Don't take my word for it -- check out a preview by clicking here.

Strip is only available through specialist comic stores at present, but a full high-street launch is planned if the initial response is positive. Make Strip Magazine a success -- buy a copy today. Buy two!

If you can't make it to a comic shop (or live outside the UK) then you can buy the iPad edition from the iTunes store.

Sunday 2 October 2011

Bloody Marvellous!

Apologies to one and all for the complete lack of bloggery of late. The main culprit recently has been Classical Comics' latest adaptation; a gorgeous and faithful graphic novel version of Dracula, with the text adapted by Jason Cobley and illustrations by the horribly talented Staz Johnson (colours courtesy of James Offredi).

Here's a sneak peek!

Dracula — Script James Cobley; Art Staz Johnson; Colours James Offredi
(c) Classical Comics
But, as of today, we've wrapped this one up. I don't have a definite publication date yet, but I think we're hoping to have it available in time for Halloween. :-)

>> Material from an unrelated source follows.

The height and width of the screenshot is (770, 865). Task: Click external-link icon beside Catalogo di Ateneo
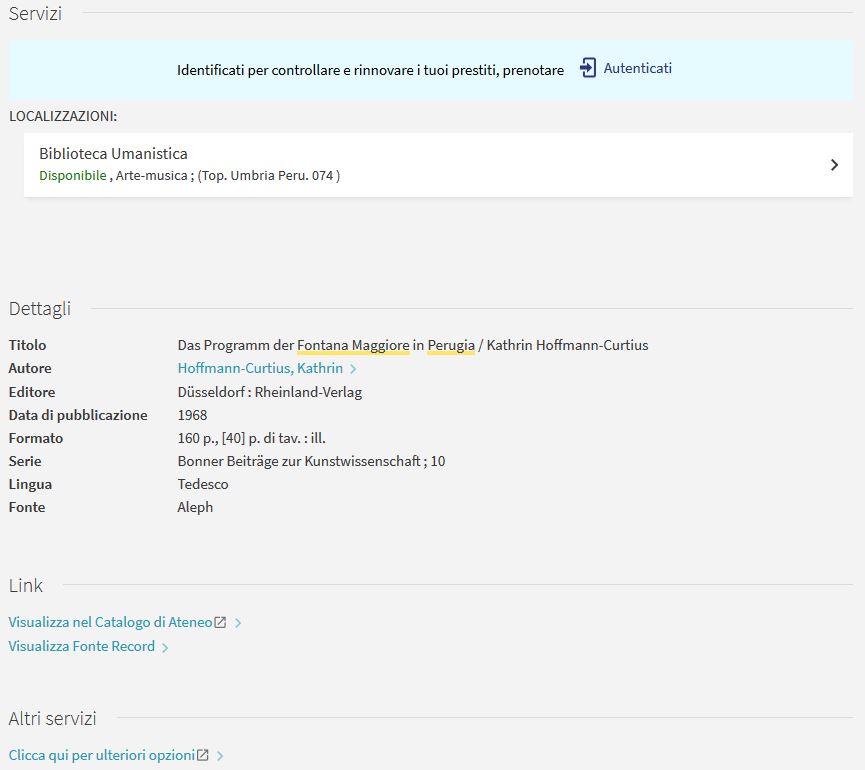pos(221,622)
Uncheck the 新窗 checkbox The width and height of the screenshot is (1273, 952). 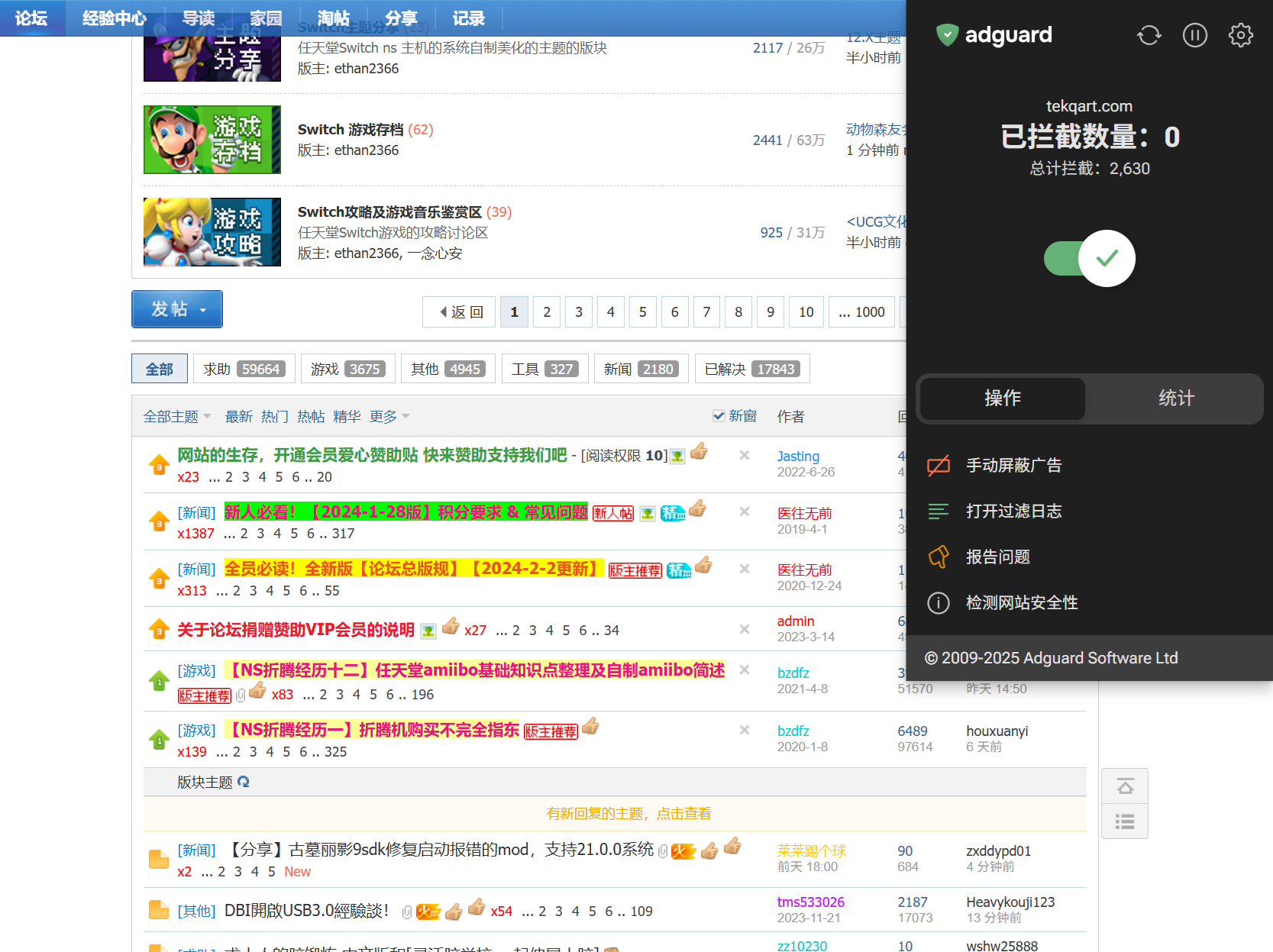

In the meantime, I'll see if I can't get some proper blogging in!

Saturday 20 August 2011

And now, some good news…

From Bleeding Cool:

"1. Marvel will be publishing the Superior charity comic created at the Kapow Comic Convention as the Kapow Guinness World Record Special #1."

…Which will be my first Marvel lettering credit.

I feel like I kind of sneaked in by the back door to get it, but, hey, it's a Marvel credit.

I'm up for #2, by the way, Mark… :-)

Saturday 13 August 2011

Saying Goodbye…

I can't believe it was only October last year when I started this blog… it's been quite a not-quite-year, what with over 30,000 page views and more than 100 followers for the blog, plus an Eagle Award nomination out in the real world, and some very generous feedback from industry figures I have respected and admired for years.

Sadly, this retrospective mood comes on me today because, in my first real post back in October, I introduced you to my faithful assistant, Joanna (Jojo) Campbell:

It's my sad duty report that Jojo was seemed very out of sorts last night and, on being taken to the vets today, was discovered to be far more gravely unwell than we had any way of knowing. With much sadness, my wife and I decided that we had to let her go, and said goodbye to her this morning after sixteen years of her company.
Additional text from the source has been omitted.